What is Breachstortion?
A breachstortion attack consists of a malicious email which claims that the sender has breached the victim’s website or company network, copied data from their databases and moved that data to an offshore server. The email then threatens to post the data publicly unless the victim pays the ransom.

A breachstortion attack does not show the victim one of his or her passwords as a means to “prove” that the attackers have access to the victim’s computer. In fact, the email does not contain any evidence that the attacker has breached anything.

SophosLabs reports that they have received numerous samples in the past two months and all of them give the victim only five days to pay the $1,500 to $2,000 ransom to a Bitcoin address that is included in the email.

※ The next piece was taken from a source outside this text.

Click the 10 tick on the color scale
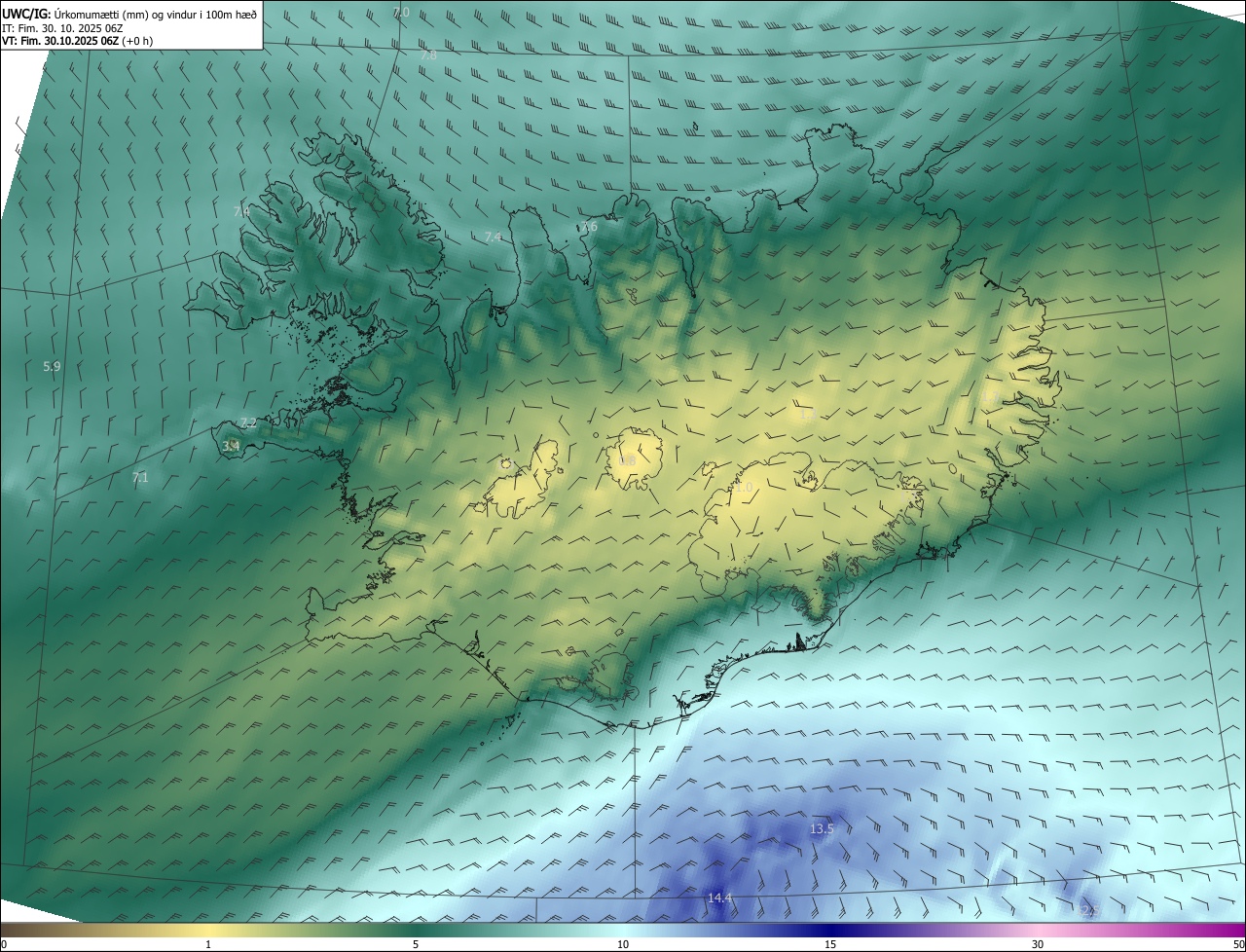This screenshot has width=1246, height=952. [623, 944]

How Did Attackers Get Your Data?
Breachstortion attackers do not have any data and instead are relying on the victim’s fear to cause them to pay the ransom, even with no evidence of a breach. Typically, when attackers have access to a victim’s data, they will post a small portion of that data online to prove that they have it. That is not the case with the breachstortion attacks that Sophos has analyzed to date.

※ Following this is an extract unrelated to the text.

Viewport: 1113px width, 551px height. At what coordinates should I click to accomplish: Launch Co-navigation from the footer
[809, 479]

Example of a Breachstortion Attack
As you can see in the example below, this breachstortion email is short and to the point. It conveys a sense of urgency and preys on the fears of the victim to entice them to pay.

“Subject: Your Site Has Been Hacked

PLEASE FORWARD THIS EMAIL TO SOMEONE IN YOUR COMPANY WHO IS ALLOWED TO MAKE IMPORTANT DECISIONS!

We have hacked your website [URL REDACTED] and extracted your databases.

How did this happen?

Our team has found a vulnerability within your site that we were able to exploit. After finding the vulnerability we were able to get your database credentials and extract your entire database and move the information to an offshore server.

What does this mean?
We will systematically go through a series of steps of totally damaging your reputation. First your database will be leaked or sold to the highest bidder which they will use with whatever their intentions are. Next if there are e-mails found they will be e-mailed that their information has been sold or leaked and your [URL REDACTED] was at fault thusly damaging your reputation and having angry customers/associates with whatever angry customers/associates do. Lastly any links that you have indexed in the search engines will be de-indexed based off of blackhat techniques that we used in the past to de-index our targets.”

What Can Breachstortion Victims Do? Five Tips Below
If you find a breachstortion email in your inbox, don’t panic. As you now know, this is a scam. Below are some tips that may help:

  1. If this was received at a business email address, let your cybersecurity team know that you received the threatening email. There could be a company-wide campaign happening that they can stop if they know about it, and they can use that email to help educate employees.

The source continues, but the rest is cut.